Entries on locating words and elements
★ ★ ★ ★ ★
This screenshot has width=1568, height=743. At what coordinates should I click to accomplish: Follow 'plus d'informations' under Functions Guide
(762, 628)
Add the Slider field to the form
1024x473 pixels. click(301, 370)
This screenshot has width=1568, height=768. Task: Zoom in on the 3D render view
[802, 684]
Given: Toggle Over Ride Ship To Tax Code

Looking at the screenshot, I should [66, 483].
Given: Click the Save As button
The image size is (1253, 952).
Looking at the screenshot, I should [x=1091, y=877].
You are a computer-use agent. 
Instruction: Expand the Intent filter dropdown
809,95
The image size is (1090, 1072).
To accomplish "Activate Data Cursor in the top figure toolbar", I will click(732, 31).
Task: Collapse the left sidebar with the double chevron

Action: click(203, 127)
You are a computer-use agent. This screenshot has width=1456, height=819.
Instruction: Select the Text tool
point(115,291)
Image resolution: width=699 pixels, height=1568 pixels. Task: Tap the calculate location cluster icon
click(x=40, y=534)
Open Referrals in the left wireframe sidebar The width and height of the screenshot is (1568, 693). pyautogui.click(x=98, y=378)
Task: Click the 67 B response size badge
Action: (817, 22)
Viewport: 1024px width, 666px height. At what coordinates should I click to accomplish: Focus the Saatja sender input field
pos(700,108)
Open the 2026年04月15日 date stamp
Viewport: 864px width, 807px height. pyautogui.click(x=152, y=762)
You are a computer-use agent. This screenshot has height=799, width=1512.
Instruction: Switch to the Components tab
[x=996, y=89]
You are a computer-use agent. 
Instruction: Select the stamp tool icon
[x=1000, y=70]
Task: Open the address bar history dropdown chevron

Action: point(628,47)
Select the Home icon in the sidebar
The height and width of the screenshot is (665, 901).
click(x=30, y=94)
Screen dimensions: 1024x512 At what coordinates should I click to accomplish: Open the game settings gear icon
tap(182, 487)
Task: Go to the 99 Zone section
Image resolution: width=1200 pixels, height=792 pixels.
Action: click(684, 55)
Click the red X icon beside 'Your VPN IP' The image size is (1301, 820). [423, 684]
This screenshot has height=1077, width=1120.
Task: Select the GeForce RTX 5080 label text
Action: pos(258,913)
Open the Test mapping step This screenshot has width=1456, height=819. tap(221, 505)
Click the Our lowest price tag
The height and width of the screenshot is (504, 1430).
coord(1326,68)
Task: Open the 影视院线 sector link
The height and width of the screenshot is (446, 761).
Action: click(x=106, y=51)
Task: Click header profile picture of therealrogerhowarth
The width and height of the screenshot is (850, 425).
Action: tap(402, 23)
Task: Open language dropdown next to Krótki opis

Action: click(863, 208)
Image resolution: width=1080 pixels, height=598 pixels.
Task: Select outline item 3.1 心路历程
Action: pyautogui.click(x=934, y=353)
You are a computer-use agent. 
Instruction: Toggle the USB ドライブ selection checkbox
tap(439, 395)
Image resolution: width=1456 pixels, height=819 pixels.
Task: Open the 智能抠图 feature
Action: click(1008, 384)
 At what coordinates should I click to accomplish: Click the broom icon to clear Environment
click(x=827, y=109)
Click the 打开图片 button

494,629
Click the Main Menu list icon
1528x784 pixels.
★ ★ ★ ★ ★
### GOAL
Format every line of the items above as a Markdown table with two columns, Number and Item line. Leave out the blank lines.

### OUTPUT FOR THIS TASK
| Number | Item line |
|---|---|
| 1 | This screenshot has width=1568, height=743. At what coordinates should I click to accomplish: Follow 'plus d'informations' under Functions Guide |
| 2 | (762, 628) |
| 3 | Add the Slider field to the form |
| 4 | 1024x473 pixels. click(301, 370) |
| 5 | This screenshot has width=1568, height=768. Task: Zoom in on the 3D render view |
| 6 | [802, 684] |
| 7 | Given: Toggle Over Ride Ship To Tax Code |
| 8 | Looking at the screenshot, I should [66, 483]. |
| 9 | Given: Click the Save As button |
| 10 | The image size is (1253, 952). |
| 11 | Looking at the screenshot, I should [x=1091, y=877]. |
| 12 | You are a computer-use agent.  |
| 13 | Instruction: Expand the Intent filter dropdown |
| 14 | 809,95 |
| 15 | The image size is (1090, 1072). |
| 16 | To accomplish "Activate Data Cursor in the top figure toolbar", I will click(732, 31). |
| 17 | Task: Collapse the left sidebar with the double chevron |
| 18 | Action: click(203, 127) |
| 19 | You are a computer-use agent. This screenshot has width=1456, height=819. |
| 20 | Instruction: Select the Text tool |
| 21 | point(115,291) |
| 22 | Image resolution: width=699 pixels, height=1568 pixels. Task: Tap the calculate location cluster icon |
| 23 | click(x=40, y=534) |
| 24 | Open Referrals in the left wireframe sidebar The width and height of the screenshot is (1568, 693). pyautogui.click(x=98, y=378) |
| 25 | Task: Click the 67 B response size badge |
| 26 | Action: (817, 22) |
| 27 | Viewport: 1024px width, 666px height. At what coordinates should I click to accomplish: Focus the Saatja sender input field |
| 28 | pos(700,108) |
| 29 | Open the 2026年04月15日 date stamp |
| 30 | Viewport: 864px width, 807px height. pyautogui.click(x=152, y=762) |
| 31 | You are a computer-use agent. This screenshot has height=799, width=1512. |
| 32 | Instruction: Switch to the Components tab |
| 33 | [x=996, y=89] |
| 34 | You are a computer-use agent.  |
| 35 | Instruction: Select the stamp tool icon |
| 36 | [x=1000, y=70] |
| 37 | Task: Open the address bar history dropdown chevron |
| 38 | Action: point(628,47) |
| 39 | Select the Home icon in the sidebar |
| 40 | The height and width of the screenshot is (665, 901). |
| 41 | click(x=30, y=94) |
| 42 | Screen dimensions: 1024x512 At what coordinates should I click to accomplish: Open the game settings gear icon |
| 43 | tap(182, 487) |
| 44 | Task: Go to the 99 Zone section |
| 45 | Image resolution: width=1200 pixels, height=792 pixels. |
| 46 | Action: click(684, 55) |
| 47 | Click the red X icon beside 'Your VPN IP' The image size is (1301, 820). [423, 684] |
| 48 | This screenshot has height=1077, width=1120. |
| 49 | Task: Select the GeForce RTX 5080 label text |
| 50 | Action: pos(258,913) |
| 51 | Open the Test mapping step This screenshot has width=1456, height=819. tap(221, 505) |
| 52 | Click the Our lowest price tag |
| 53 | The height and width of the screenshot is (504, 1430). |
| 54 | coord(1326,68) |
| 55 | Task: Open the 影视院线 sector link |
| 56 | The height and width of the screenshot is (446, 761). |
| 57 | Action: click(x=106, y=51) |
| 58 | Task: Click header profile picture of therealrogerhowarth |
| 59 | The width and height of the screenshot is (850, 425). |
| 60 | Action: tap(402, 23) |
| 61 | Task: Open language dropdown next to Krótki opis |
| 62 | Action: click(863, 208) |
| 63 | Image resolution: width=1080 pixels, height=598 pixels. |
| 64 | Task: Select outline item 3.1 心路历程 |
| 65 | Action: pyautogui.click(x=934, y=353) |
| 66 | You are a computer-use agent.  |
| 67 | Instruction: Toggle the USB ドライブ selection checkbox |
| 68 | tap(439, 395) |
| 69 | Image resolution: width=1456 pixels, height=819 pixels. |
| 70 | Task: Open the 智能抠图 feature |
| 71 | Action: click(1008, 384) |
| 72 |  At what coordinates should I click to accomplish: Click the broom icon to clear Environment |
| 73 | click(x=827, y=109) |
| 74 | Click the 打开图片 button |
| 75 | 494,629 |
| 76 | Click the Main Menu list icon |
| 77 | 1528x784 pixels. |